Akoya Biosciences, Inc., The Spatial Biology Company™, today announced the application of the CODEX® platform to a recent Cell publication titled “Coordinated Cellular Neighborhoods Orchestrate Antitumoral Immunity at the Colorectal Cancer Invasive Front.” The paper was published online in early August (Schürch et al* from the laboratory of Professor Garry Nolan, Ph.D., Stanford University).

In a seminal approach to studying the spatial biology of colorectal cancer, the authors have established a robust analytical framework to analyze highly multiplexed imaging data and, in doing so, discovered unique spatial relationships between “neighborhoods” of cells in the tumor microenvironment. Understanding the interactions between these cellular aggregates and their impact on antitumor immunity could advance our understanding of tumor progression and immunotherapy response.

The research team at Stanford and the University of Bern used the CODEX system for deep profiling of FFPE tissues from 35 advanced-stage colorectal cancer patients with more than 50 protein markers simultaneously, and at single cell resolution. As a result, the team discovered nine distinct cellular neighborhoods, each uniquely composed of certain immune and cancer cell types. These cellular neighborhoods were found to interact with one another in a manner that correlated with disease progression and prognosis.
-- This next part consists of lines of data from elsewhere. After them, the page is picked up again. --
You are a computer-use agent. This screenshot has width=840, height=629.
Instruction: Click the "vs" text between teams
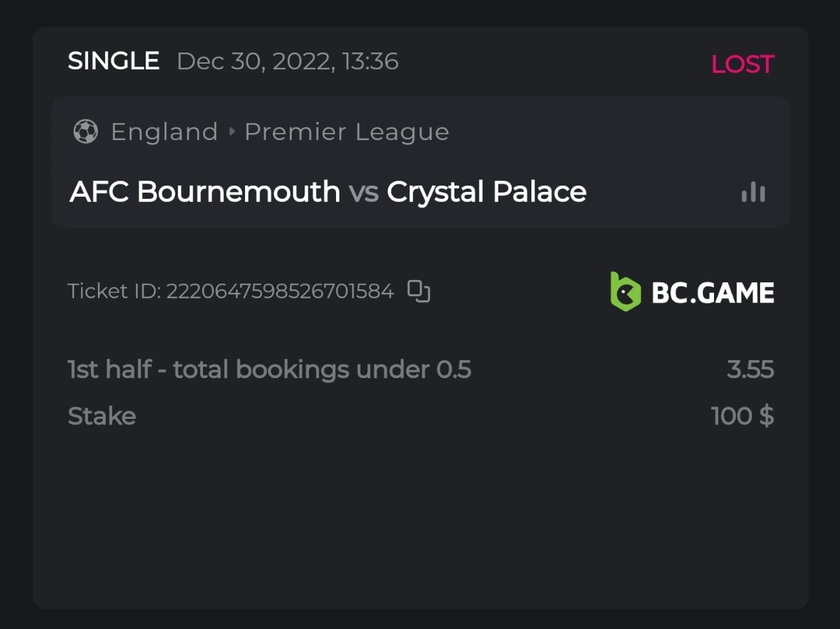click(x=363, y=193)
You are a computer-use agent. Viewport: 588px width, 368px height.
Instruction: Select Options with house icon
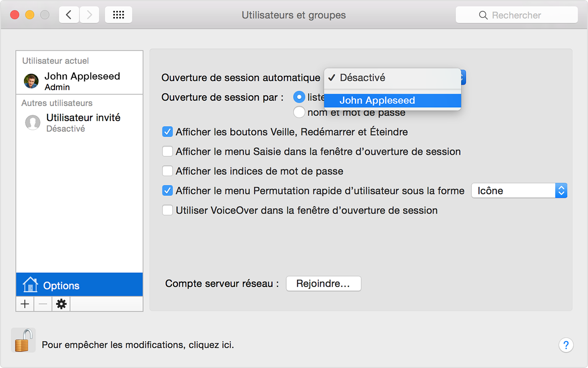(79, 285)
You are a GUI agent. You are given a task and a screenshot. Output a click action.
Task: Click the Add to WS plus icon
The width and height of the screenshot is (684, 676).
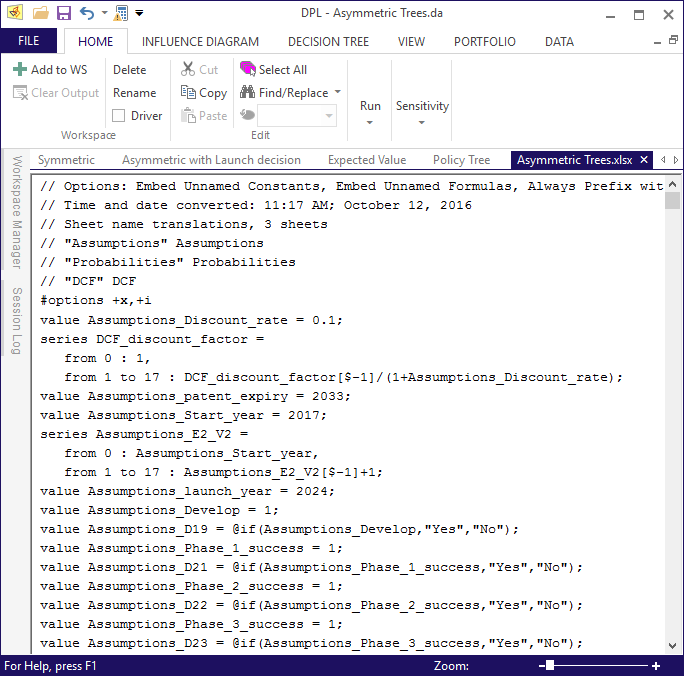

Most recent studies have focused on the network of interactions between different cell types and their spatial context. This study places an emphasis on analyzing tissue biology at two different levels, the interacting cell types as well as the tissue regions within which they are organized. A detailed study of both levels of tissue architecture and behavior is now possible with a high dimensional imaging platform such as the CODEX® System.

“The results from our study contribute to the growing body of biological knowledge needed to improve the development of immunotherapies,” said Garry Nolan, Ph.D., the Rachford and Carlota A. Harris Professor in the Department of Microbiology and Immunology at Stanford University School of Medicine. “Using CODEX technology for highly multiplexed imaging to study cell aggregates in situ and their impact on disease pathology and progression, we were able to gain valuable insights about how tumors can disrupt immune functionality and how antitumoral immunity requires organized, spatially-nuanced interactions between cellular neighborhoods in the tumor microenvironment. The results point to potential diagnostics and new targets for therapeutic intervention.”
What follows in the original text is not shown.